ПРЕДОСТАВЛЕННЫЙ ФРАГМЕНТ:

Очень условно, но все-таки можно выделить в прозе два основных пласта: повествование и описание. Еще в XIX веке основой прозы было повествование, то есть изложение цепи событий, более или менее связанных, но образующих целостную форму. В эпоху модерна проза видоизменилась — ее основой стало описание, иногда доходящее до мельчайших деталей (например, у Пруста или в новом французском романе). Именно описание ответственно за создание реалистичной сцены, того фона, на котором разворачивается действие, причем в литературе модернизма действие может резко редуцироваться, а описание разрастаться. Повествование стало преимущественно принадлежностью жанровой литературы — например, детектива, дамского, исторического или приключенческого романа. Сегодня описание — разветвленное, подробное, детальное — стало ощущаться как избыточность, и связано это с развитием визуальных искусств, в первую очередь кино, которое добилось в “описании” картинки успехов выдающихся.
Всякое описание в прозе условно: изображение передать словами нельзя, словами можно передать только слова. Практически бессмысленно описывать, например, лицо человека — независимо от степени подробности оно все равно непредставимо, потому что единственно. Действие словами напрямую передать тоже нельзя, но это и не требуется, мы передаем точную схему — последовательность событий и их связь между собой. Как выговаривал герой “Семнадцати мгновений весны” группенфюрер Мюллер своему подчиненному — Айсману: “Что это вас на эпитеты потянуло? Сыщик должен говорить местоимениями и глаголами. Он пошел. Она сказала”. Наше время выговаривает то же самое писателю. Если описание избыточно, его следует опустить. Все, что не является необходимым, лишнее.

ЗАПРОС:
Можете ли вы дословно выписать из фрагмента о прозе часть, которая открывается словами, содержащими «Всякое описание в», и завершается словами «является необходимым, лишнее.»? Опирайтесь только на фрагмент о прозе.

БЛОК ДАННЫХ:
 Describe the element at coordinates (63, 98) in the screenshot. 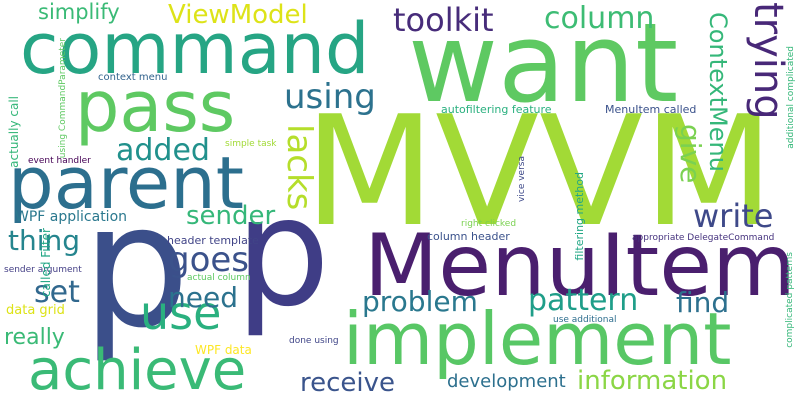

РЕЗУЛЬТАТ НИЖЕ:
Всякое описание в прозе условно: изображение передать словами нельзя, словами можно передать только слова. Практически бессмысленно описывать, например, лицо человека — независимо от степени подробности оно все равно непредставимо, потому что единственно. Действие словами напрямую передать тоже нельзя, но это и не требуется, мы передаем точную схему — последовательность событий и их связь между собой. Как выговаривал герой “Семнадцати мгновений весны” группенфюрер Мюллер своему подчиненному — Айсману: “Что это вас на эпитеты потянуло? Сыщик должен говорить местоимениями и глаголами. Он пошел. Она сказала”. Наше время выговаривает то же самое писателю. Если описание избыточно, его следует опустить. Все, что не является необходимым, лишнее.